De ce fait, pour que sa mort ne passe pas inaperçue, il avait « laissé un testament très précis », comme le révéla le chef de file actuel du parti dit « socialiste », l’inénarrable Cambadélis. Y figuraient des souhaits en formes de directives adressées aux plus hautes autorités de l’État. Dans la série « on n’est jamais si bien servi que par soi-même », il était stipulé entre autre, qu’un hommage national soit rendu aux Invalides au « père de la deuxième gauche » avec allocution du président de la République mais aussi, pour faire bon poids, une autre de l'ancien secrétaire général de la CFDT, Edmond Maire, qui avait donné le coup d’envoi au jaunissement du syndicat, sans compter, en prime, un « culte d’adieu » dans un temple protestant parisien qui réunira, entre autres, Valéry Giscard d'Estaing, Claude Bartolone, Jean-Marc Ayrault, Pierre Joxe, Roland Dumas, François Bayrou, Bernard Kouchner, Marisol Touraine, et, pour couronner le tout, un second hommage à Solferino avec intervention du Premier ministre Manuel Valls, de l'historien de service — terme à prendre dans ses deux sens — du PS, Alain Bergounioux et de l’incontournable Cambadélis soi-même. « Nous sommes en république », paraît-il ! Que serait-ce alors si l’on rétablissait la royauté !

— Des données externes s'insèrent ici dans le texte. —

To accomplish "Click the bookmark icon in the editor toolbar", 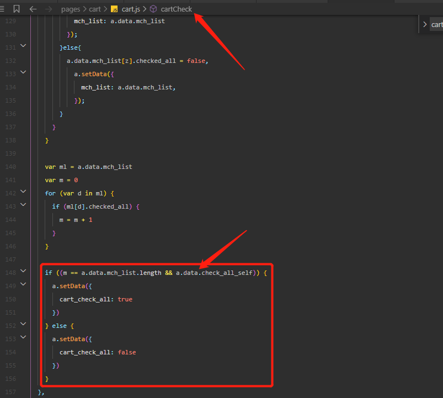I will tap(17, 9).
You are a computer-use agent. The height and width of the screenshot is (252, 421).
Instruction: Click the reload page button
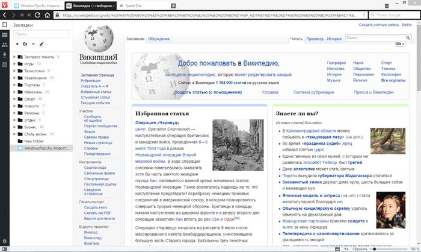pos(37,14)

   Mais, cessons d’avoir l’air surpris par ce culte de la personnalité exacerbé digne d’une autre variété de socialisme réellement inexistant, celui des pays de l’est européen voué aux gémonies par ceux-là mêmes qui se souciaient de ne pas être confondus avec lui. Au travers de cette glorification tous azimuts de Rocard et du rocardisme, c’est elle-même, en fin de compte, qu’une deuxième droite à bout de souffle encense, pourtant désavouée par les travailleurs et discréditée aux yeux des nouvelles générations. Et, au-delà, une caste politique, toutes « sensibilités » comme on dit confondues, déconnectée d’un peuple qu’elle méprise, et réduite, dans le vain espoir de retrouver une légitimité perdue, à tresser avec frénésie des couronnes à celui qui, il est vrai, a le plus contribué à rendre impensable toute alternative réelle au capitalisme. Aussi peut-on interpréter comme un gag terminal, la réponse de Rocard à propos du changement d’appellation du PS que son poulain Valls ne cesse de préconiser depuis plusieurs années : «C'est absurde et non nécessaire. Abandonner un nom qui a 150 ans, qui a rassemblé l'espoir dans le monde, je ne jouerais pas ça. Combien de décennies faudrait-il pour trouver un accord sur un nom qui ait l'ampleur de celui-là ? » Sans changer pour autant, évidemment, le cours ultra droitier du parti. En septembre 2013, sortait en librairie le dernier ouvrage de Rocard avec pour intitulé : Que reste t-il du socialisme ? Pour ce qui est de la France, s’il n’en tenait qu’à lui et ses pareils de la deuxième droite, la réponse va de soi : absolument rien.